Feature attrs dataclasses Pydantic
Validators Extensive Manual only Automatic + extensive
Converters Built-in Manual only Automatic coercion
Slots Default in @define 3.10+ only Optional
Frozen Full support Basic support Via Config
Performance Fast (slots) Fast Slower (validation)
Type coercion Opt-in No Automatic
Dependencies Zero Zero (stdlib) Multiple
Extensibility High (transformers) Limited Medium
Python support 3.9+ 3.7+ 3.8+
Schema export Via cattrs No Built-in
API stability Very stable Stable Evolving

(@source: Context7 /python-attrs/attrs comparison with dataclasses, research from comparison articles)

When NOT to Use

  1. Simple data containers without validation

    • If you just need __init__ and __repr__, dataclasses suffice
    • Example: Simple config objects, DTOs without business logic
  2. When you need JSON Schema / OpenAPI integration

    • Pydantic provides this out-of-the-box
    • attrs requires additional libraries (cattrs + schema generators)
  3. Heavy runtime type validation requirements

    • Pydantic validates automatically; attrs requires explicit validators
    • If every field needs type checking at runtime, Pydantic is more convenient
  4. No external dependencies allowed

    • Use dataclasses from stdlib
    • Though attrs has zero dependencies itself
  5. Working with ORMs requiring specific metaclasses

    • Some ORMs conflict with attrs' class generation
    • Check compatibility before adopting

Performance Characteristics

  • Slots: Enabled by default in @define, reducing memory overhead (~40-50% less memory)
  • Frozen classes: Slightly slower instantiation due to immutability checks
  • Validation: Only runs when explicitly called via attrs.validate() or during __init__
  • Comparison: Generated methods are as fast as hand-written equivalents

(@source: Context7 /python-attrs/attrs performance benchmarks)

Common Gotchas

  1. Mutable defaults: Always use Factory for mutable defaults
  2. Frozen post-init: Must use object.__setattr__ in __attrs_post_init__
  3. Slots and dynamic attributes: Cannot add attributes not defined in class
  4. Pickling slotted classes: Attributes with init=False must be set before pickling
  5. Validator order: Converters run before validators

(@source: Context7 /python-attrs/attrs documentation, glossary)

Migration Path

From dataclasses to attrs

# Before (dataclass)
from dataclasses import dataclass

@dataclass
class Point:
    x: int
    y: int = 0

# After (attrs)
from attrs import define

@define
class Point:
    x: int
    y: int = 0

Minimal changes required; attrs is largely a drop-in replacement with more features.

From Pydantic to attrs

# Before (Pydantic)
from pydantic import BaseModel, validator

class User(BaseModel):
    name: str
    age: int

    @validator('age')
    def check_age(cls, v):
        if v < 0:
            raise ValueError('age must be positive')
        return v

# After (attrs + cattrs for serialization)
from attrs import define, field, validators

@define
class User:
    name: str
    age: int = field(validator=[
        validators.instance_of(int),
        validators.ge(0)
    ])

Note: Pydantic does automatic validation; attrs requires explicit calls.

Additional Resources

Conclusion

attrs is the mature, feature-rich choice for defining classes in Python.

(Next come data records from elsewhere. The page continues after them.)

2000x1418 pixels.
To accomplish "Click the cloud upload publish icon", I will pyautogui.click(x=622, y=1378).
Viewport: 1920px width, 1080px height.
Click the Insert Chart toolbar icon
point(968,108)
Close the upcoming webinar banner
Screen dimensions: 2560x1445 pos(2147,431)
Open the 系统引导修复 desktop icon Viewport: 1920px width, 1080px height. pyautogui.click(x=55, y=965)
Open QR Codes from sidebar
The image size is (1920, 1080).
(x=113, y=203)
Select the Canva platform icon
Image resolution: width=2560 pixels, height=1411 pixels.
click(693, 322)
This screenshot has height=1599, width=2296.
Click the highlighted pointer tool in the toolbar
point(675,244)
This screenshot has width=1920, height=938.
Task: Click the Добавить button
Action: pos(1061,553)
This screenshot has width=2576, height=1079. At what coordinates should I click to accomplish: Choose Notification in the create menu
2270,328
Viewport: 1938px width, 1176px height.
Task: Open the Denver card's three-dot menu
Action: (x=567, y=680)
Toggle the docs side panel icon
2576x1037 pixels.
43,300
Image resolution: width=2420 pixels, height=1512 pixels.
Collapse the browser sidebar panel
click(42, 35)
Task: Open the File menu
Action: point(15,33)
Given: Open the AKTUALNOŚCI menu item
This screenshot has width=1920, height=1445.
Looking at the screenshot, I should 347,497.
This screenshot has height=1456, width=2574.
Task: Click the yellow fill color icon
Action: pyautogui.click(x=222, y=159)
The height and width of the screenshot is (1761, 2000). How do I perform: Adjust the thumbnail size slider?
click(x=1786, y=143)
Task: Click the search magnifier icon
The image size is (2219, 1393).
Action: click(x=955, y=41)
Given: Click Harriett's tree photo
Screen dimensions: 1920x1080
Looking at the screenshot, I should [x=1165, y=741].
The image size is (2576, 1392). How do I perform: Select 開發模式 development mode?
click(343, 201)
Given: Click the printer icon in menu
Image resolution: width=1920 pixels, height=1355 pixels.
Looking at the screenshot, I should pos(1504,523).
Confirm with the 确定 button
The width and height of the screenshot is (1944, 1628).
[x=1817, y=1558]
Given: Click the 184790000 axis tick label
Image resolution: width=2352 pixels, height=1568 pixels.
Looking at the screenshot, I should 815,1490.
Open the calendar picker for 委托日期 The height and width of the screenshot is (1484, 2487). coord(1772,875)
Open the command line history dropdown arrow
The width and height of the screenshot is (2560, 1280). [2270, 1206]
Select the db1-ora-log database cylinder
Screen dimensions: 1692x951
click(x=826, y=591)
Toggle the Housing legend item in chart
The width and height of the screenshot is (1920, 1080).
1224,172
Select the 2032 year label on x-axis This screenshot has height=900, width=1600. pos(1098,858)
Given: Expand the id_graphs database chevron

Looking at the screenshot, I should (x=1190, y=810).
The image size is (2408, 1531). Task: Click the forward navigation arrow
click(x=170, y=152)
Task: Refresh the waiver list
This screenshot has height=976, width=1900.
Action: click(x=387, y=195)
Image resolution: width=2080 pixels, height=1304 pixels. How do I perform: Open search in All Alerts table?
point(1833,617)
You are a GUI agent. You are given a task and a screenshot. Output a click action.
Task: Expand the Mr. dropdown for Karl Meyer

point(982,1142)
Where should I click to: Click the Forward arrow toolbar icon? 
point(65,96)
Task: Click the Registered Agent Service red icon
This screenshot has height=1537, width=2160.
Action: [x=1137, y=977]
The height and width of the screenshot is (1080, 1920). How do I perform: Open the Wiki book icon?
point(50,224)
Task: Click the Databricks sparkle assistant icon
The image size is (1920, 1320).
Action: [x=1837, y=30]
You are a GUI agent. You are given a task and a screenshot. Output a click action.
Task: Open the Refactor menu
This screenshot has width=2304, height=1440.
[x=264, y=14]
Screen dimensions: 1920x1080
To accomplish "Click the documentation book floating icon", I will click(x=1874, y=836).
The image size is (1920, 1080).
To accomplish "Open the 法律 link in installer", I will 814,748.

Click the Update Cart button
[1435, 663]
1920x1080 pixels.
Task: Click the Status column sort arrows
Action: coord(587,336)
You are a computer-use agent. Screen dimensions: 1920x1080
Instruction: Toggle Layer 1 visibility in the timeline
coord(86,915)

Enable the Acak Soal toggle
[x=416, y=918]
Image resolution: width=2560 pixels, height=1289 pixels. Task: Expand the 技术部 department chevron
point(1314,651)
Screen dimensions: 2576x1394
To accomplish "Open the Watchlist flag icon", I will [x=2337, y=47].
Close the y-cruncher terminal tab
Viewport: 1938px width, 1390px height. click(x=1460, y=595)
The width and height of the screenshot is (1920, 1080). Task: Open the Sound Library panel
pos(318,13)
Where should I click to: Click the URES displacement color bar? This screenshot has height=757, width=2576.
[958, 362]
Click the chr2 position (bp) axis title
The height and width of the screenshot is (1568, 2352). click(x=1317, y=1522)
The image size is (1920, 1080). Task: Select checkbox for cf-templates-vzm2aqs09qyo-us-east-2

It predates dataclasses, offers significantly more functionality, and maintains excellent performance through slots optimization. Choose attrs when you need validators, converters, extensibility, or when building production systems requiring robust data structures. It's the foundation used by major projects like Black and is trusted by NASA for critical missions.

For simple cases, dataclasses may suffice. For API validation and schema generation, Pydantic excels. But for general-purpose class definition with powerful features and minimal dependencies, attrs is the gold standard.


Research methodology: Information gathered from official documentation (attrs.org), PyPI metadata, GitHub repository analysis, Context7 code examples, and comparison with alternative libraries. All sources are cited inline with @ references.